Job Role: Amazon S3 Engineer
Location: Charlotte, NC/Plano, TX
Job Description:
Must Have Technical/Functional Skills
Primary Skil: Amazon Data Engineer
Secondary: AWS Data Engineer, Amazon S3, Shell Scripting, Autosys
Experience: Minimum 10 years
Key Responsibilities:
- Design, develop, and execute Data Pipelines and test cases to ensure data integrity and quality.
- Develop, implement, and optimize data pipelines that integrate Amazon S3 for scalable data storage, retrieval, and processing within ETL workflows.

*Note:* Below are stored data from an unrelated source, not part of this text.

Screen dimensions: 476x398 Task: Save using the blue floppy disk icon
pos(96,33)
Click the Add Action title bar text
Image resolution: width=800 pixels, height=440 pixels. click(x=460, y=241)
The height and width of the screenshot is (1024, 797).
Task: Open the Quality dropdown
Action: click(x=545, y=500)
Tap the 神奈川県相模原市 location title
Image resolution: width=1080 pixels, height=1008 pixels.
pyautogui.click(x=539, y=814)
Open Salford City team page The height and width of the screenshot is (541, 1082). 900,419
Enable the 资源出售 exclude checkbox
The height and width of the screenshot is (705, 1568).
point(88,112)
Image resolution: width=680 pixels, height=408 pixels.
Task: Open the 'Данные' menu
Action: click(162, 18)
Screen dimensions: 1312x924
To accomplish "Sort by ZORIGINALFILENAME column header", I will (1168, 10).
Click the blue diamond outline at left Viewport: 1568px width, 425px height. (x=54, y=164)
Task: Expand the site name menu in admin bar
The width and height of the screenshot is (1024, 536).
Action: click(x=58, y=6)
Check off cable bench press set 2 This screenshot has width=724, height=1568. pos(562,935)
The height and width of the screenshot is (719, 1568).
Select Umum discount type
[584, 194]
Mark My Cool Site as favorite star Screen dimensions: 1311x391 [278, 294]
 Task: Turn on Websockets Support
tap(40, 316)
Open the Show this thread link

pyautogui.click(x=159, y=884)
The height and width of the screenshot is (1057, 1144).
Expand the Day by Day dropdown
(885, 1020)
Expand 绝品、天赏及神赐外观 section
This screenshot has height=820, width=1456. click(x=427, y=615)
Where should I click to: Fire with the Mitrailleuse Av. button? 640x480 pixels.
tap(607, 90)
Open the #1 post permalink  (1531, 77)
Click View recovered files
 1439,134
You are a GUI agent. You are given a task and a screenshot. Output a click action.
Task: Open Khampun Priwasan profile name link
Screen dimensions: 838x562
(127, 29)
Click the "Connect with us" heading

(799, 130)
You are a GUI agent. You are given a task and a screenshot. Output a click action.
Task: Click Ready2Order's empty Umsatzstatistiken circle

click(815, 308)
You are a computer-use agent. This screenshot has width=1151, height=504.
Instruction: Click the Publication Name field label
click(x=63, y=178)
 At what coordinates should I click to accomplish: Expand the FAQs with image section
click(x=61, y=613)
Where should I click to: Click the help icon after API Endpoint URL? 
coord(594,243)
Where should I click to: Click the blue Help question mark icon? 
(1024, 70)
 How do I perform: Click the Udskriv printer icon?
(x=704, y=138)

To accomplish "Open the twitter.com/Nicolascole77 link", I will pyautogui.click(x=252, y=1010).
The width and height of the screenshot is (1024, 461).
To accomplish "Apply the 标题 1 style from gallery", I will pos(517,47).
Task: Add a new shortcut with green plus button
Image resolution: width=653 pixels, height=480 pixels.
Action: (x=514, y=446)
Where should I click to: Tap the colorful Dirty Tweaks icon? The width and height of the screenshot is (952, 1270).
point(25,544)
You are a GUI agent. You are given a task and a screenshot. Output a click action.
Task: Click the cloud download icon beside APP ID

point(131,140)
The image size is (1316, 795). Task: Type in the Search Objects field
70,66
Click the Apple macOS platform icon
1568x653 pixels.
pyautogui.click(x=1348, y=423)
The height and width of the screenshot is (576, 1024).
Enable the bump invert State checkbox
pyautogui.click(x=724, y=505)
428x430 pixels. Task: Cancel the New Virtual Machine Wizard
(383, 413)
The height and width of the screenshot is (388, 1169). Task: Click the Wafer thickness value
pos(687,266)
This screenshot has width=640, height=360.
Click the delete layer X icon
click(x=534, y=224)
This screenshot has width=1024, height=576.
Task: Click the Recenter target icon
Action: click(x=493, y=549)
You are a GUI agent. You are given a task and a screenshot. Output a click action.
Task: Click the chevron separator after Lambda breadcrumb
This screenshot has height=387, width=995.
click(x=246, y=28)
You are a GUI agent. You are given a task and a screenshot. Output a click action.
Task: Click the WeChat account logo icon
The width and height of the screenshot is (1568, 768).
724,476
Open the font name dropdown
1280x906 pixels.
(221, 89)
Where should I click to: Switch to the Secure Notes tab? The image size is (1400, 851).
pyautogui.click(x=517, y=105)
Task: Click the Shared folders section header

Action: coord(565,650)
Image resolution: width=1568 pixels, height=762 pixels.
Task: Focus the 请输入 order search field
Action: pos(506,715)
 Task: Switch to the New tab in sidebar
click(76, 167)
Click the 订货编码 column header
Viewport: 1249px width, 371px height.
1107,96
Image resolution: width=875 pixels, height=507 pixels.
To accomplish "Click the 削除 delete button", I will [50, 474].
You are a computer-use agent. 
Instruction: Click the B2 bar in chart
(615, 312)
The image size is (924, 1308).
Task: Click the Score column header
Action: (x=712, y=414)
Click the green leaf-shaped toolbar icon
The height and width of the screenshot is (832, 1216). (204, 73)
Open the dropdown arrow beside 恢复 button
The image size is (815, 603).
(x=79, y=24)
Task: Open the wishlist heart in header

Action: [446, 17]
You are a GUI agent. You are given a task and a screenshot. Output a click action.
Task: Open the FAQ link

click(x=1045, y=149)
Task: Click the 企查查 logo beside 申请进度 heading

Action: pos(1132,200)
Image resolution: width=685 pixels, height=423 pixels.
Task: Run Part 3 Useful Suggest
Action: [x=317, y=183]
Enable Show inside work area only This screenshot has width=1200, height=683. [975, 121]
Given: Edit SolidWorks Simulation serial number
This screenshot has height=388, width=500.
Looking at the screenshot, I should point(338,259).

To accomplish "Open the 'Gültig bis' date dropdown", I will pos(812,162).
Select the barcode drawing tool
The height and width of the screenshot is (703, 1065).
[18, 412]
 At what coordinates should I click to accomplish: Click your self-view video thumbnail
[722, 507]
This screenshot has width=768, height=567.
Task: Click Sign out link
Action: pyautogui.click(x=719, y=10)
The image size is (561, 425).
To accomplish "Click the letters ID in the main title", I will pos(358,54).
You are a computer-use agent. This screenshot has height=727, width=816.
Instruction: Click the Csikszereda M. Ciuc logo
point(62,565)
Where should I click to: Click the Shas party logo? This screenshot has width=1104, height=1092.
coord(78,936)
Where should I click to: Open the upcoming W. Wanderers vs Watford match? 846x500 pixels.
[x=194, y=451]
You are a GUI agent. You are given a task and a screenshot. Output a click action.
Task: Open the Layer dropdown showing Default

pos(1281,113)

- Leverage Amazon S3 for data storage, retrieval, and management within ETL workflows, including the ability to write scripts for data transfer between S3 and other systems.
- Utilize Amazon S3's advanced features such as versioning, lifecycle policies, access controls, and server-side encryption to ensure secure and efficient data management.
- Write, maintain, and troubleshoot scripts or code (using PySpark, Shell, or similar languages) to automate data movement between Amazon S3 and other platforms, ensuring high performance and reliability.
- Collaborate with cross-functional teams to troubleshoot and resolve data-related issues, utilizing Amazon S3 features such as versioning, lifecycle policies, and access management.
- Document ETL processes, maintain technical documentation, and ensure best practices are followed for data stored in Amazon S3 environments.
- Familiarity with Hadoop or Spark is often preferred.
- Validate HiveQL, HDFS file structures, and data processing within the Hadoop cluster.
- Strong analytical and troubleshooting skills.
- Excellent communication for collaborating with developers and stakeholders.
- Knowledge in Metadata dependent ETL process and batch/job framework
Tools & Skills:
- Amazon S3: Data storage, retrieval, and management; scripting for ETL data transfer; advanced features including versioning, lifecycle policies, access controls, and server-side encryption; automation of data movement using Python, Shell, or similar languages; troubleshooting and collaboration for data-related issues; documentation and best practices for ETL processes.
- PySpark
- SQL
- Oracle
Domain: Banking knowledge, Payment s knowledge preferred.
Environment: Cloudera Platform
Concept: Cloud Storage, Amazon S3, AWS, Data Warehousing, Data Transformation, ETL/ELT, Data Quality.